Hollywood is babbling on so I try to speed him along by interrupting and asking, “Is this some sort of apocryphal story and you’re trying to find a graceful way of paying me without losing face?”

“Humbug,” he shouts grabbing my wrist firmly. “No fucking way! It’s just Roger Debris said there would be the Ghost of Christmas future coming so I went on IMDB.com and saw he was being going to be played by Adam Sandler – and even I wouldn’t stoop so low as to hire him as an actor.”

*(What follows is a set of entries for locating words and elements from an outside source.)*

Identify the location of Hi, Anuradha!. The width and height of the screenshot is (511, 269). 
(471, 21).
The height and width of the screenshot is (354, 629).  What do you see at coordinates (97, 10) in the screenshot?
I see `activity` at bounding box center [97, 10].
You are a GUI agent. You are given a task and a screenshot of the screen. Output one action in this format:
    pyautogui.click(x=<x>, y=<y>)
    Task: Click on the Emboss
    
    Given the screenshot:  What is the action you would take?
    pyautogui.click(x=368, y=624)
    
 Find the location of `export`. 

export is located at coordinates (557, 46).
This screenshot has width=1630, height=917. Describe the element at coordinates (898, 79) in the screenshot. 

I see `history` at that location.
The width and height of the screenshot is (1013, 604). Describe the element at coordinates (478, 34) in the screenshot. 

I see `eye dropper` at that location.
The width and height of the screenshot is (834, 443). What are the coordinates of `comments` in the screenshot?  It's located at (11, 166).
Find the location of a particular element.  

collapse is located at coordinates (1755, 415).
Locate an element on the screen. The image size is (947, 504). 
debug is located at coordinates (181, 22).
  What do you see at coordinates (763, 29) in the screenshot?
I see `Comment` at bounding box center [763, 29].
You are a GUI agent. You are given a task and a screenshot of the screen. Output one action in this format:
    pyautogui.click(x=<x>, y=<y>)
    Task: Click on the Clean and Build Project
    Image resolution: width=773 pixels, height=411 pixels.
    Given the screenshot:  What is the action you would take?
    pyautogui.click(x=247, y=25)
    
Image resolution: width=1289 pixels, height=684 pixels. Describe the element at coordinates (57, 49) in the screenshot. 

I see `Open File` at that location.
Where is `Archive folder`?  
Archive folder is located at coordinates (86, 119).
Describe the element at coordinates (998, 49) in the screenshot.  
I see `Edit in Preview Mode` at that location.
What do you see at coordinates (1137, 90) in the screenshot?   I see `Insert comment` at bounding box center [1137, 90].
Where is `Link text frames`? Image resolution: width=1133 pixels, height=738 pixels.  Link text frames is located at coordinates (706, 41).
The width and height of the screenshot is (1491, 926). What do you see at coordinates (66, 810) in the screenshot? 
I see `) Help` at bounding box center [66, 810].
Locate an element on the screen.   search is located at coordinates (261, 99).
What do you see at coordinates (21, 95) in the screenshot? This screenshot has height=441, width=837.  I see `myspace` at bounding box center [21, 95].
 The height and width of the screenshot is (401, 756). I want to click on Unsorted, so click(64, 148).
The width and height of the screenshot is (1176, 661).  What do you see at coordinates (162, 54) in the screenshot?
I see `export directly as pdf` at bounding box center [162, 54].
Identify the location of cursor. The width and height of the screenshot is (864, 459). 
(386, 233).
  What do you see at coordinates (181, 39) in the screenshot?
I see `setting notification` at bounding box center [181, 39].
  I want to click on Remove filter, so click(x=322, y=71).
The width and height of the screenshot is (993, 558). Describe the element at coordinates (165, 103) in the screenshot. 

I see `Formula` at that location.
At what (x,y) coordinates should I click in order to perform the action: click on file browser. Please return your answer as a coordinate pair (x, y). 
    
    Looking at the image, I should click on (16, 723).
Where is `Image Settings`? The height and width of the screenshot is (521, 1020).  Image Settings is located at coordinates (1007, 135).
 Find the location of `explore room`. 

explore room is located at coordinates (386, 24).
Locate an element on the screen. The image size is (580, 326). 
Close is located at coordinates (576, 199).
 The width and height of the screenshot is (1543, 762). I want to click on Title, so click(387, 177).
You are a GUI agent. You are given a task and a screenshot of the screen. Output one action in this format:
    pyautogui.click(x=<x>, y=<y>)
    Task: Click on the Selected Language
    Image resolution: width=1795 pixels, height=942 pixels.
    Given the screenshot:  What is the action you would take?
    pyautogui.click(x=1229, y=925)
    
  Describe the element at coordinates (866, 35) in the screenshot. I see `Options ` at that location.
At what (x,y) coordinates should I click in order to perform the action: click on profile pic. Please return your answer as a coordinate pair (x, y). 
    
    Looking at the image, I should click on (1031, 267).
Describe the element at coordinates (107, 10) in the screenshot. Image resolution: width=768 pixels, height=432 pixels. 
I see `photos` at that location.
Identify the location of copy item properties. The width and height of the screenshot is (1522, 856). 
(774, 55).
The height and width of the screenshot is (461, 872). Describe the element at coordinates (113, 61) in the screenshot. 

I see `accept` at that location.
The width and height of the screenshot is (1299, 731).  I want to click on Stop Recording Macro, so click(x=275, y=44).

“I’m sorry I don’t follow you one bit.”

“What day is today?”

“Today? Why Christmas day!”

“Do you know the Poulterer’s in the next street?”

“What the fuck is the Poulterer?”

“It’s a place where they sell turkeys.”

“You mean the Blockbuster that used to sell all your shitty movies on DVD? That whole chain went bankrupt a couple of years ago.”

“No I mean the place where they sell Christmas turkeys that you eat.”

“You mean Ralph’s supermarket?”

“You’re an intelligent boy! A remarkable boy! Do you know whether they’ve sold the prize Turkey that was hanging up there. Not the little prize Turkey, but the big one?

“I know you pay me shit, but I haven’t stooped to taking a job at a grocery store yet. How the fuck would I know and why in the world would you drag me here to ask when you could just go yourself and find out?”

“Well I downloaded A Christmas Carol on Netflix and I thought if I gave you a shilling, you’d go buy the turkey so I could give it to the crippled kid and then I wouldn’t have to suffer watching Adam Sandler try to act.”

“This is America and we don’t use shillings, and even if we did a shilling is worth one twentieth of a Pound which would be about 8 cents in American money. A turkey is going to cost at least sixty dollars. You’re a little short.”

“You would make me suffer through Adam Sandler for $59.92?”

“Yes.”

“Where’s your Christmas spirit?”

“Inside your wallet.”

“Okay I’ll give you twenty bucks.”

“And I’ll give you a Banquet turkey pot pie. They cost only ninety-nine cents.”

“Forty and that’s my last and best offer.”

“Have you seen Jack and Jill?” I ask.

This time there is only like a Jessica Simpson baby bump like pause.

“Okay ninety bucks you can keep the change.”

And so, the cripple got his turkey. Hollywood didn’t get the Ghost of Christmas Future, and my movie doesn’t have a ghost of a chance.

As Tiny Tim observed, “God Bless Us, Every One”

And they all lived happily ever after until Justin Bieber ran them over with his Ferrari.